I certainly have not uncovered the illustrious origins of this vicious idea because I would like to shove the responsibility for it on others. I know well that it is one thing to express an idea once or several times in the form of a rapid _aperçu_, and quite another to take it seriously and literally to lead it through all opposing details and conquer for it a place among accepted truths. It is the difference between a light flirtation and a righteous marriage with all its duties and difficulties. Epouser les idées de—(to marry so and so’s ideas,) is, at least in French, a quite usual form of speech.

Other doctrines which were contributed to the cathartic method through my efforts thus transforming it into psychoanalysis, are the following: The theories of repression and resistance, the addition of the infantile sexuality, and the usage and interpretation of dreams for the understanding of the unconscious.

Concerning the theory of repression, I was certain that I worked independently. I knew of no influence that directed me in any way to it, and I long considered this idea to be original, till O. Rank showed us the place in Schopenhauer’s “The World as Will and Idea,” where the philosopher is struggling for an explanation for insanity.[3] What is there said concerning the striving against the acceptance of a painful piece of reality agrees so completely with the content of my theory of repression that, once again, I must be indebted to my not being well-read for the possibility of making a discovery. To be sure, others have read this passage and overlooked it, without making this discovery and perhaps the same would have happened to me, if, in former years, I had taken more pleasure in reading philosophical authors. In later years I denied myself the great pleasure of Nietzsche’s works, with the conscious motive of not wishing to be hindered in the working out of my psychoanalytic impressions by any preconceived ideas. Therefore, I had to be prepared—and am so gladly—to renounce all claim to priority in those many cases in which the laborious psychoanalytic investigation can only confirm the insights intuitively won by the philosophers.

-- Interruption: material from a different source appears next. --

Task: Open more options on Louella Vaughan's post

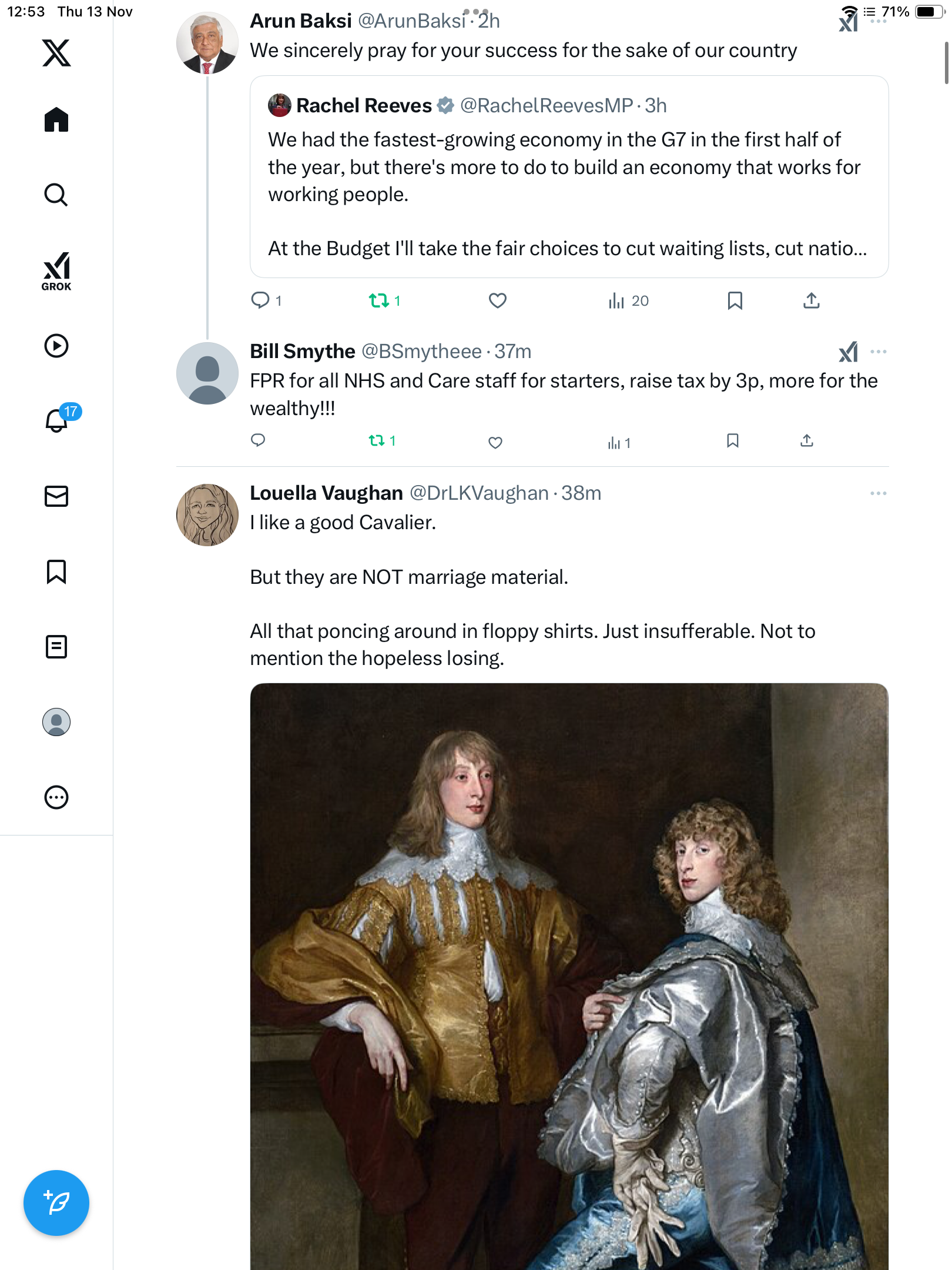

The theory of repression is the main pillar upon which rests the edifice of psychoanalysis. It is really the most essential part of it, and is itself nothing other than the theoretical expression of an experience which can be repeated at pleasure whenever one analyzes a neurotic patient without the aid of hypnosis. One is then confronted with a resistance which opposes the analytic work by causing a failure of memory in order to block it. This resistance had to be covered by the use of hypnosis; hence the history of psychoanalysis proper only starts technically with the rejection of hypnosis. The theoretical value of the fact that this resistance is connected with an amnesia leads unavoidably to that conception of the unconscious psychic activities which is peculiar to psychoanalysis, and distinguishes it markedly from the philosophical speculations about the unconscious. It may, therefore, be said that the psychoanalytic theory endeavors to explain two experiences, which result in a striking and unexpected manner during the attempt to trace back the morbid symptoms of a neurotic to their source in his life-history; viz., the facts of transference and of resistance. Every investigation which recognizes these two facts and makes them the starting points of its work may call itself psychoanalysis, even if it lead to other results than my own. But whoever takes up other sides of the problem and deviates from these two assumptions will hardly escape the charge of interfering with the rights of ownership through attempted imitation, if he insist upon calling himself a psychoanalyst.